Doch auch das ist Architektur: oft leider vergänglich. Das Schicksal der Suite 212 wird das Haus mit dem hellen Bronze-Farbton auf der Halbhöhe im Stuttgarter Osten hoffentlich nicht ereilen. Es wirkt zumindest so, als wäre es hier hingebaut, um zu bleiben. Die Nachbarn sind ebenfalls glücklich, so hört man. „Wir wollten mit dem Ort umgehen. Das Haus sollte sich in die Landschaft einfügen und dennoch dezent auffallen“, sagt Henning Ehrhardt, während er mit der Hand über die Metallfassade streicht. Tatsächlich ist das Gebäude auch eine haptische Erfahrung, man will die Platten einfach berühren. „Es ist uns ein spannendes Spiel mit den Flächen gelungen“, sagt Giorgio Bottega.

Gute Zusammenarbeit mit der Bauherrschaft

Und wenn es nach den Eigentümern geht, darf ihr Domizil noch ganz lange stehen bleiben, sie scheinen sichtlich glücklich mit der Entscheidung für den Neubau zu sein. Giorgio Bottega kann das bestätigen: „Die Zusammenarbeit mit dem Bauherrenpaar war sehr gut, seit dem Bauabschluss sind wir per Du. Das spricht für sich!“

Vor etwas mehr als zwei Jahren wurde der Bau fertiggestellt, nach anderthalb Jahren Bauzeit. 340 Quadratmeter stehen der achtköpfigen Familie nun zur Verfügung, und dass alles seinen Platz, seine Ordnung hat und kein Chaos herrscht, selbst wenn Opa und Oma mal länger zu Besuch sind, liegt auch an den cleveren Einbauten und nahezu unsichtbaren Stauräumen, auch hinter der offenen, schwarzen Küche mit Insel.

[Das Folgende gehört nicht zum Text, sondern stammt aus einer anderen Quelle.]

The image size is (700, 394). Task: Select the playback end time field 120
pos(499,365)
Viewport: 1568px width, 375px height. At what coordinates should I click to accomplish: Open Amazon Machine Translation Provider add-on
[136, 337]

Pendelleuchten von Tom Dixon in dem Haus in Stuttgart

Beim Besuch im Haus zeigt sich, wie im Erdgeschoss ein Regal den Raum teilen und zonieren darf, ein Luftschacht über dem Esstisch für Höhe sorgt und eine gute Verbindung der oberen Geschosse über eine skulpturale Treppe erreicht wird. Der metallische Effekt der Außenhülle wird im Inneren wieder aufgenommen: Giorgio Bottega hat Pendelleuchten von Tom Dixon anbringen lassen, das Modell Melt. Die Leuchten verströmen warme Opulenz und bilden einen Kontrast zum ansonsten strengen, reduzierten Farb- und Raumkonzept.

Die eigentlichen Rückzugsorte finden sich dann unter dem Dach. Zum einen gibt es das lang gestreckte Badezimmer, das durch das flache Fensterband den Blick ins Grüne gewährt und viel Licht hereinlässt – und das Ganze im Spiegel sich doppelt. Dazu raue Oberflächen, dunkler Schiefer – und viel helles Holz.

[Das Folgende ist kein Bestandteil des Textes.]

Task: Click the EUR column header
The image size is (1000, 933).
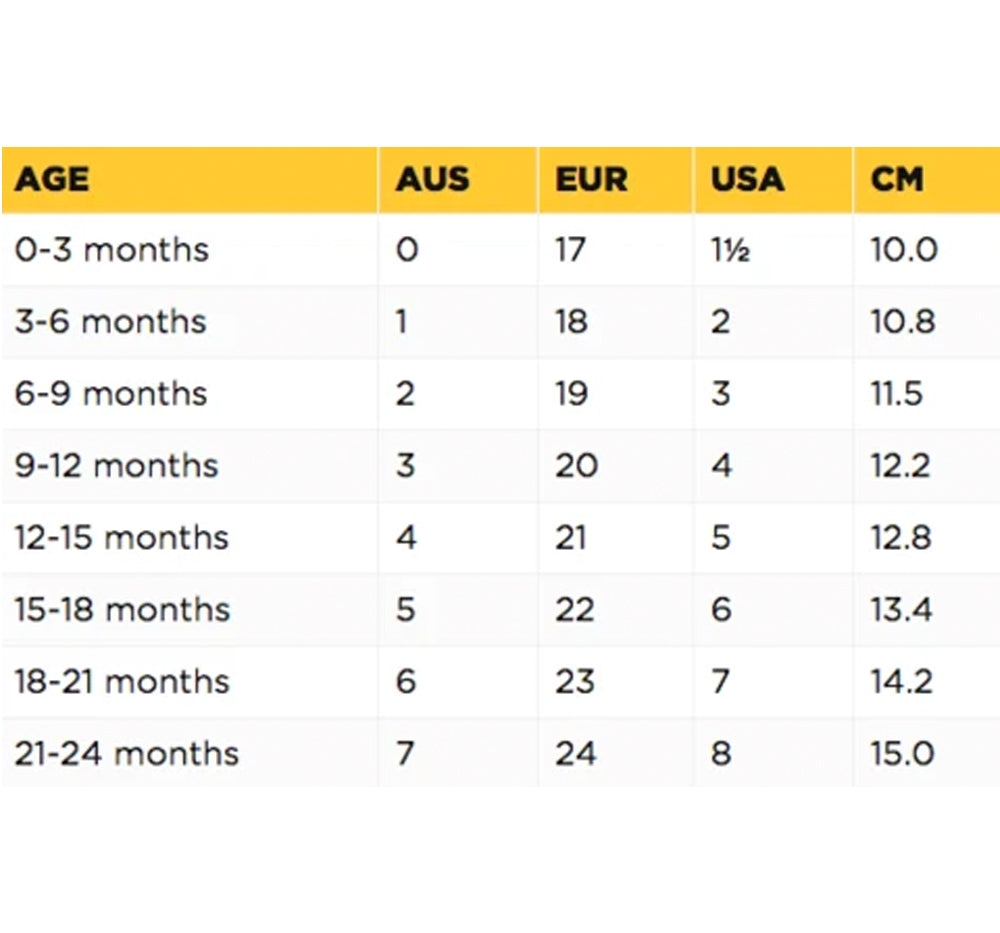Action: [592, 179]
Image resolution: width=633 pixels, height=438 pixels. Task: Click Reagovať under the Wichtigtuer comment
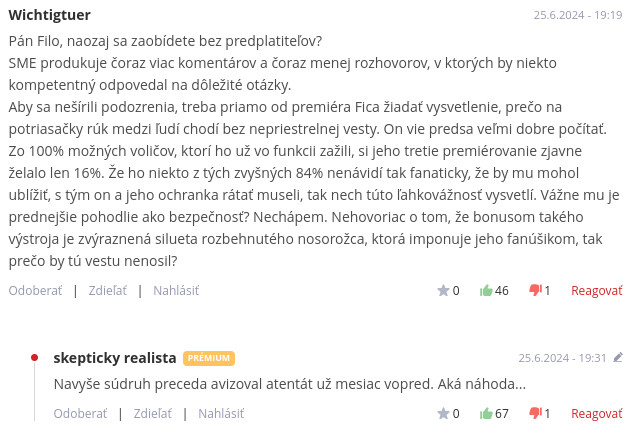click(x=596, y=291)
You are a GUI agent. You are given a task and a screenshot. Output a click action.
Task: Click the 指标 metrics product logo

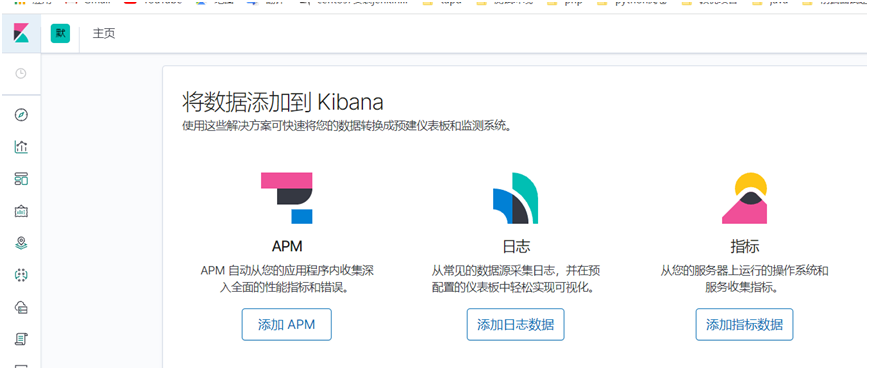tap(744, 198)
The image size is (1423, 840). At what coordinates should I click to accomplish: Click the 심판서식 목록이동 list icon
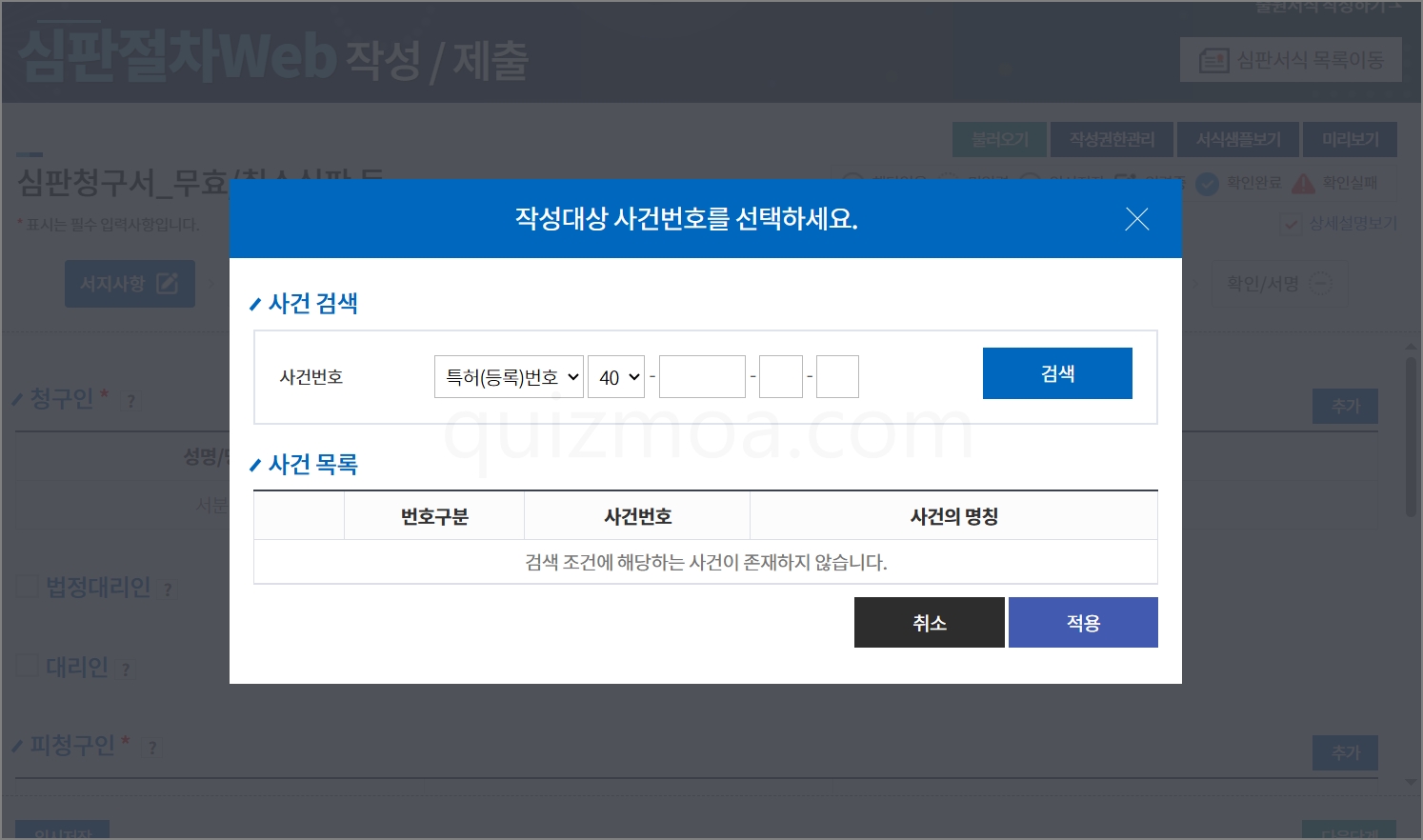[x=1213, y=60]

Auf der anderen Seite des Flurs dann der Zugang zum schnittigen Aussichtsplatz schlechthin: „Der im Obergeschoss zur Stadt hin verdrehte Balkon eröffnet eine wunderbare Perspektive auf die Stuttgarter City. Und verleiht dem Baukörper eine gewisse Dynamik und Kraft“, sagt Henning Ehrhardt, der Stuttgarter, der ja weiß, was diese Stadt so einzigartig macht.

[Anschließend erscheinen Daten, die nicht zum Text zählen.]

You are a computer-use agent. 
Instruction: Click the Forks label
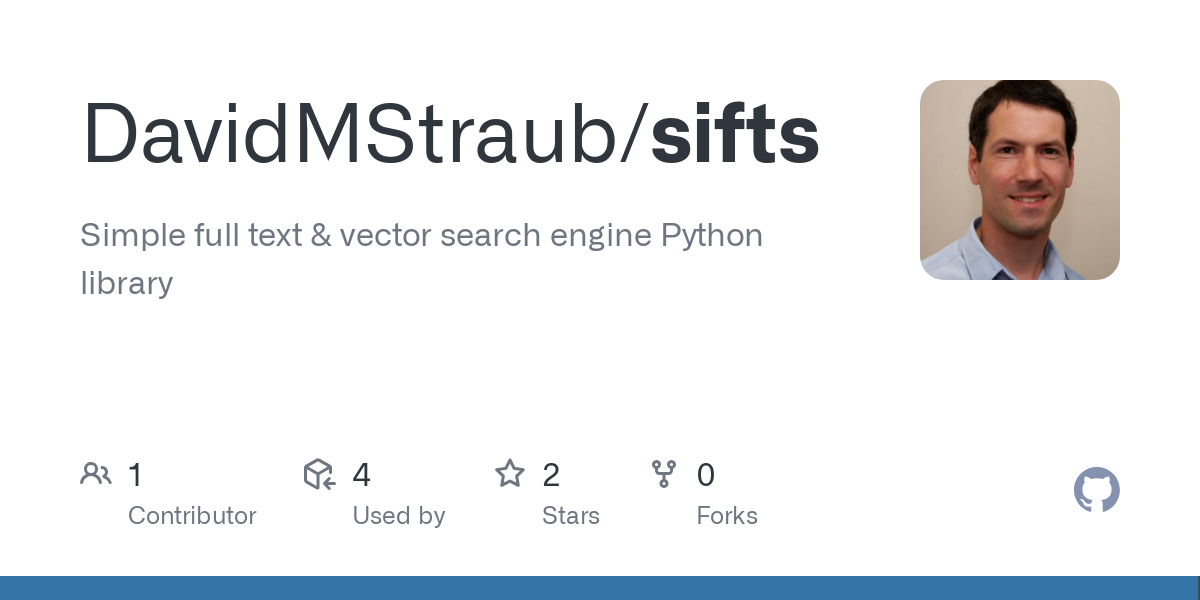click(727, 516)
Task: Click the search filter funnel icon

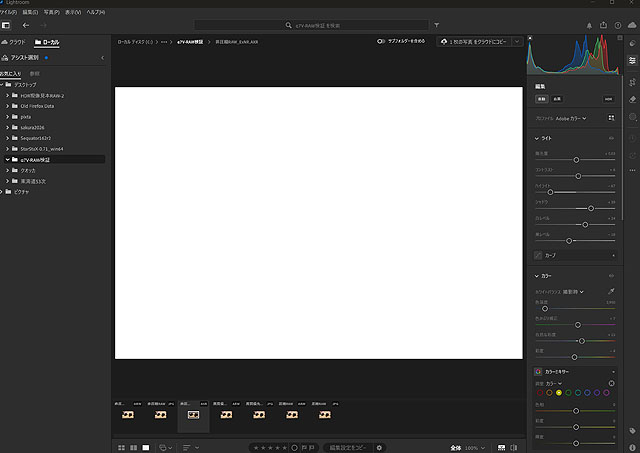Action: pyautogui.click(x=437, y=25)
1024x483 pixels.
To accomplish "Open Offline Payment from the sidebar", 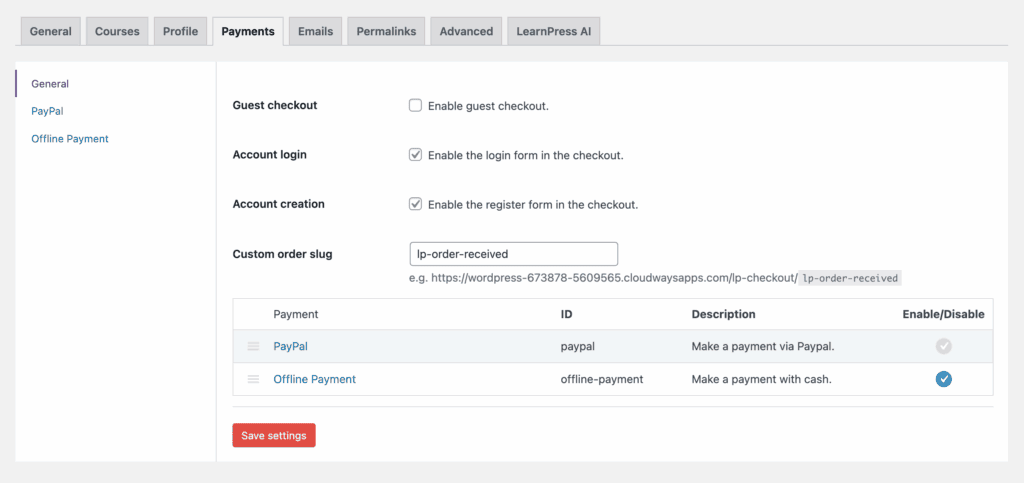I will (x=70, y=139).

Es sind die vielen Möglichkeiten der Selbstbespiegelung, die fortwährende Kesselschau. Vom Balkon aus hat man eine perfekte Sicht auf die nahe, dicht gepackte City. Und doch ist es fast ruhig auf der Gänsheide, hört man nur Kirchenläuten und Vogelgezwitscher, als wäre man auf dem Land. Stuttgart halt.